Один из его основателей и членов правления Дима Леонов – энергичный общественный деятель, метавшийся по всей России, пытаясь как-то защитить демократические организации, сказал мне, что Рогинский и Даниэль созвали нелегитимное заседание правления, куда были приглашены люди, не имевшие права голосовать, и на нем было принято решение об изменении устава, о превращении «Мемориала» в историко-просветительскую организацию. Одновременно была прекращена вся общественно-политическая деятельность и сотни тысяч русских интеллигентов по всей стране, ожидавших призыва к защите демократии, разъяснению того, что происходит в стране, оказались «Мемориалом» преданы. Сергей Адамович, извиняясь, говорил мне, что он голосовал против этих изменений. Но в то время он мог не допустить этого предательства. Рогинский объяснял, что иначе их сотрудников не пустят в архивы КГБ. Леонов и другие основатели «Мемориала», несмотря на то, что я предлагал достать деньги на издание общественно-политической газеты, были выведены из правления, и «Мемориал» из организации, созданной и боровшейся против возрождения тоталитаризма, превратился в организацию пенсионеров. «Мемориал» больше не интересовался общественной жизнью в России, не выводил на улицы сотен городов десятки, если не сотни тысяч интеллигентов, создавших по всей стране его отделения. Вероятно, это было величайшее предательство в истории России.

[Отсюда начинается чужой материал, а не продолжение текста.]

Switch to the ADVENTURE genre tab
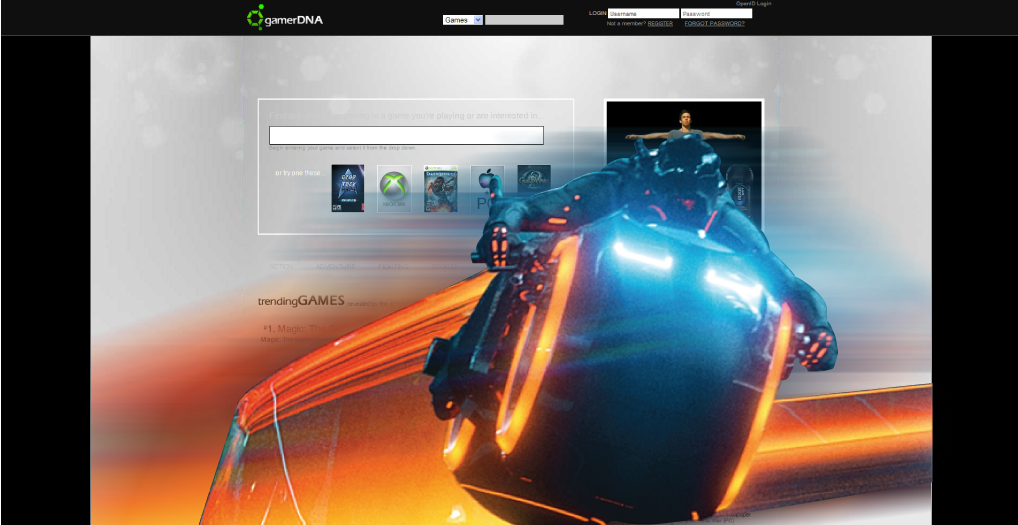 tap(335, 267)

Пару лет назад на вечере памяти Александра Яковлева в Домжуре Арсений Рогинский – инициатор уничтожения «Мемориала» как общественно – политической организации, глядя мне в глаза, извинялся (естественно, иначе, чем Ковалев):
– Александр Николаевич был такой великий, такой великий человек. Он пользовался любой возможностью, чтобы подписать у Ельцина бумагу то о реабилитации кронштадтских матросов, то о раскулаченных и высланных крестьянах. Я не понимал и спрашивал, зачем это, ведь и так все ясно. Он отвечал, что все может понадобиться, все может стать еще хуже, а я этого не понимал.
На мой взгляд, безразлично, совершила компания Рогинского это предательство России, русского народа, русской интеллигенции по присущей им глупости и безответственности (шедшая вокруг борьба была очевидна), из стремления приспособиться или по прямому указанию «компетентных органов». Мы все встретились с его результатами. Лишь через три года, после начала Чеченской войны, Орлов настоял, чтобы хотя бы там, для приличия (потом он остался единственным в Чечне), «Мемориал» все же работал. Но если бы «Мемориал» вывел сотни тысяч людей с протестом – Чеченской войны бы не было. Об этом Орлов молчал. Зато у «Мемориала» появился свой дом в Москве, и никто никогда его не трогал.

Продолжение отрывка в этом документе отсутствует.